__TEXT EXCERPT__:
********

ITA has strived to educate the community with good morals and discipline which includes the rights and wellbeing of all, irrespective of their colour, creed or religion. Many of our publications reflect this too as well as many in the neighbourhood who have seen the positive impact ITA has had for community relations. ITA fully believes in the importance and need for integration whilst allowing Muslims to able to practice their faith. ITA is committed to promoting teachings of Islam and is just as committed to comply with the law of the land.

We would like to take this opportunity to respond to the numerous allegations in the Sky News report;

Anti-Semitism

Sky News Report:

“In one leaflet Mr Dudha quotes the Protocols of the Elders of Zion, an early 20th Century anti-Semitic forgery, which claims to prove Jewish people are engaged in a global conspiracy.”

Our Response:

It is unfortunate that this material has been quoted in the context of spiritual training of the soul and we apologise for the offence this may have caused.  The quote itself is not anti-Semitic in anyway and focuses on the point about distractions which affect the spiritual.  Muslims have always honoured and respected the Bani Israel, Jewish Tradition.  The material does not advocate the demonization of the Jewish people, which is categorically forbidden in Islam.

Fame Culture

Sky News Report:

“He claims that colourful pictures, films, magazines and sporting celebrities are part of the conspiracy to “poison the thinking and minds” of young Muslim people.”

Our Response:

We do believe that there are harmful effects from certain aspects of the media. “Colourful pictures” is a reference to obscene images and the exploitation of women portrayed through all the above mentioned mediums. They entail fame for fame’s sake which we believe is spiritually destructive for the soul.  Study after study has demonstrated how social media and celebrity culture is adversely affecting the viewpoints of the young.  According to one survey (http://www.independent.co.uk/news/education/education-news/fame-the-career-choice-for-half-of-16-year-olds-1902338.html), half of teenagers do not want a career – they just want to be famous. Research has also indicated to the destructive consequences of such culture. According to one research study, a contributory factor in the high rate of shootings in the US is to do with the “obsession with fame” (http://www.livescience.com/51991-why-america-is-prone-to-mass-shootings.html).

Islamic Practices

The Sky News report also highlights a series of orthodox Islamic positions such as the separation of the sexes, refraining from immorality and the viewing of explicit content plus encouraging modesty in action and dress for both men and women. This is part our faith and we stand firmly with our religious expression. Certainly our practices are shared with other religions such as Orthodox Judaism and Christianity.

Jihad

Sky News Report:

“In a section on jihad he tells Muslims they should be prepared to “expend … even life” to create a world organised “according to Allah’s just order”.

Our Response:

The literature articulates a holistic understanding of Jihad, which includes reformation of the self.  The Just order of Allah is described literally a sentence before this cherry-picked quote: “that injustice, oppression and contumacy are annihilated”.  We believe that most of society will agree that injustice and oppression should be removed.

********

__WRITTEN TASKS__:
[1] According to the ITA response to the Sky News report, what does the phrase "colourful pictures" refer to?
[2] Continue the ITA response to the Sky News report, picking up right after its final sentence.

__RECORDS SHOWN__:
********

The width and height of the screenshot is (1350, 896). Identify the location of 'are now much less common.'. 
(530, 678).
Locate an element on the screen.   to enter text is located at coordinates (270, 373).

********

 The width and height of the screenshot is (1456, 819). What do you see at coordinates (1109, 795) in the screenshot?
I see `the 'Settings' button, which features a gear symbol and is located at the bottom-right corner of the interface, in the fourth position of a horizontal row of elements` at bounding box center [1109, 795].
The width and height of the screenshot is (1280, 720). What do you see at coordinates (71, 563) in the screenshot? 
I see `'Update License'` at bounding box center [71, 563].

********

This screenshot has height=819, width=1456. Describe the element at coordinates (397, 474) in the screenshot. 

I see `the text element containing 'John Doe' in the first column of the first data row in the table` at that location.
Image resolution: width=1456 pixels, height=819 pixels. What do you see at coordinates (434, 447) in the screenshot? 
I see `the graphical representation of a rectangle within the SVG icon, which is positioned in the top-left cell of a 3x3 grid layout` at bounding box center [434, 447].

********

__OUTPUTS BY TASK__:
[1] Obscene images and the exploitation of women portrayed through films, magazines and the other media mentioned.

[2]
Westernization

The reference to Westernization and its evil effects is a reference specifically to the harmful effects resulting from excessive individualism, unfettered capitalism and materialism.  Some of these harmful effects are increasingly visible across society and have already been highlighted above and are indeed alien to traditional Islamic culture.  This however cannot be construed as being “anti-Western” and we reject such an interpretation of the literature and maintain that we as Muslims are not and should not be anti-Western.  A difference in viewpoints on what is good for society does not mean that there is something ominous afoot.

Keith Vaz and Extremism

The report references comments made by Keith Vaz.

We believe that Mr Vaz has recklessly conflated traditional, orthodox Islamic viewpoints with “extremism”. Disagreement with the Islamic way of life is one thing but to conflate it as “extremism” sets a dangerous precedent of securitising Islam.

To make such a connection in the context of radicalisation is also spurious.  As a leading expert in the field of radicalisation has stated, “The evidence isn’t there to say ideology is the prime reason why people are becoming terrorists, and yet ideology is the foundation on which the counterterrorism effort is built on.”

http://www.theguardian.com/uk-news/2015/jul/20/david-cameron-anti-terror-strategy-wrong-expert-says

As regards to religious practice, a report by the MI5 behavioural science unit states that there is evidence that a well-established religious identity actually protects against violent radicalisation.

http://www.theguardian.com/uk/2008/aug/20/uksecurity.terrorism1

The labelling of orthodox viewpoints as “extreme” based upon subjective viewpoints is dangerous and can potentially lead to the demonization of minority groups who hold conservative beliefs to the rest of society.

Rather than condoning extreme views, ITA has and will continue to work within the community, along with others, including the local authorities and police, to try and counter extremism.

Islamic Tarbiyah Academy was established in 1998 as a private traditional Islamic seminary and registered place of worship. ITA’s ethos is of development in spiritual, moral, mental and physical discipline. ITA offers a range of activities to the community including religious instruction, sports and counselling. ITA presently has 150 students and also offers courses to adults in traditional Islamic scholarship.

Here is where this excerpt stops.